Some common tests that doctors check and what they tell us
Most of the time, you don’t get every blood test under the sun. The common ones below are things that doctors check essentially every visit that you have. Depending on the level of interest and curiosity from readers in reaction to this post, it may be worth going into these in more detail in a future newsletter.
Complete blood count (CBC) - measure of your red blood cells, white blood cells, and platelets (a type of blood cell involved in blood clotting). We get detailed information about the number and type of each of these cells, helping to diagnose anemia, bleeding disorders, and infections.
Basic metabolic panel (BMP) - measure of various electrolytes (sodium, potassium, chloride), a window in your pH (measuring your bicarbonate levels), estimation of kidney function (your BUN and creatinine), and your blood sugar levels. Often the first sign of chronic and progressive kidney disease is abnormal creatinine on standard bloodwork.
Liver function tests (LFTs) - this is a bit of a misnomer, because these tests don’t actually tell you much about liver function. But we get a window into some liver enzymes (AST and ALT) which tell us about metabolic health and some other things. Abnormal AST and ALT can signify fatty liver, hepatitis, or chronic liver disease. We also look at your bilirubin levels and your levels of total protein and albumin. Low albumin can signify malnutrition or chronic disease.

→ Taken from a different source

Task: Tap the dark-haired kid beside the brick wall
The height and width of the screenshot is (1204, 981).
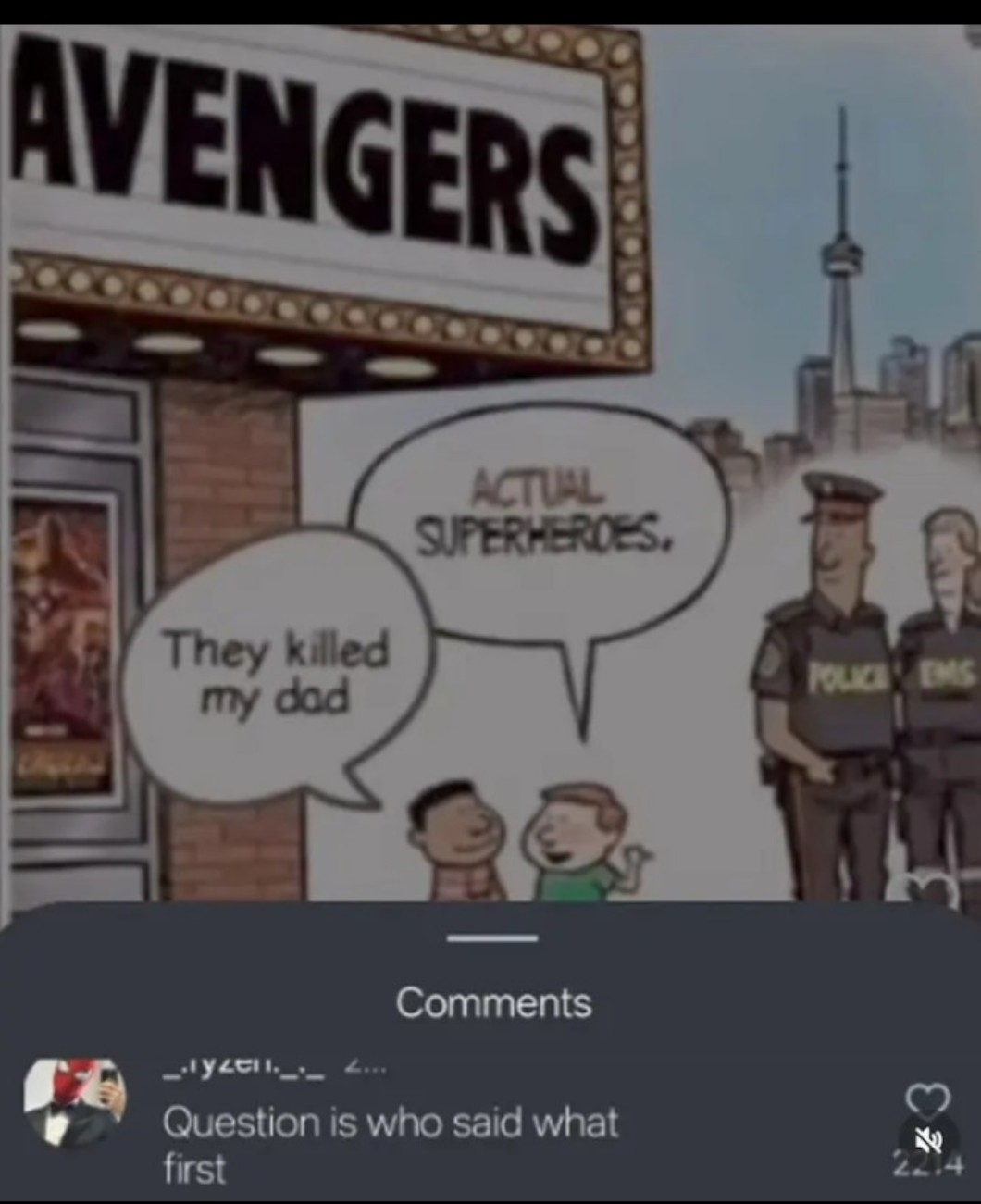Action: (455, 840)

Sometimes a BMP and LFTs are combined into something called a comprehensive metabolic panel (CMP).
Lipid testing - look at your total cholesterol, LDL-cholesterol, HDL-cholesterol, and triglyceride levels. There’s a ton of nuance to how we interpret this that’s worth a deep dive at another time.
Hemoglobin A1c - a marker of your average blood sugar over the past 2-3 months. Tells us about diabetes and prediabetes.
In a patient who is experiencing abnormal symptoms, the list of blood tests expands based on what you’re describing
When I have a patient report that something isn’t working right, bloodwork is almost always the first step.
There are blood tests looking at every organ system that can be used to diagnose essentially any symptom that you can think of.
This is where individualizing care comes in - and also why it’s so important to mention things that aren’t working right to your doctor. If we don’t know it’s an issue, we can’t read your mind and we won’t test you for it.
I have my own set of specialized cardiovascular prevention tests that I sent for patients who want detailed insight into their own personal risk of cardiovascular disease.
The bottom line here: the information we get from your bloodwork is really important but needs to be interpreted in the right context
I am a complete believer in the power of understanding your own health and taking active steps to improve it.
And while the way that you feel on a daily basis, the quality of your sleep, your energy levels, and your physical abilities all play a role in a health assessment, your bloodwork plays a really important role as well.
Blood tests are a vital part of understanding your health.
Getting these tests is not without risk, as I discussed above, but I’ve been persuaded that the benefits are much greater as long as the information can be viewed through a personalized clinical context.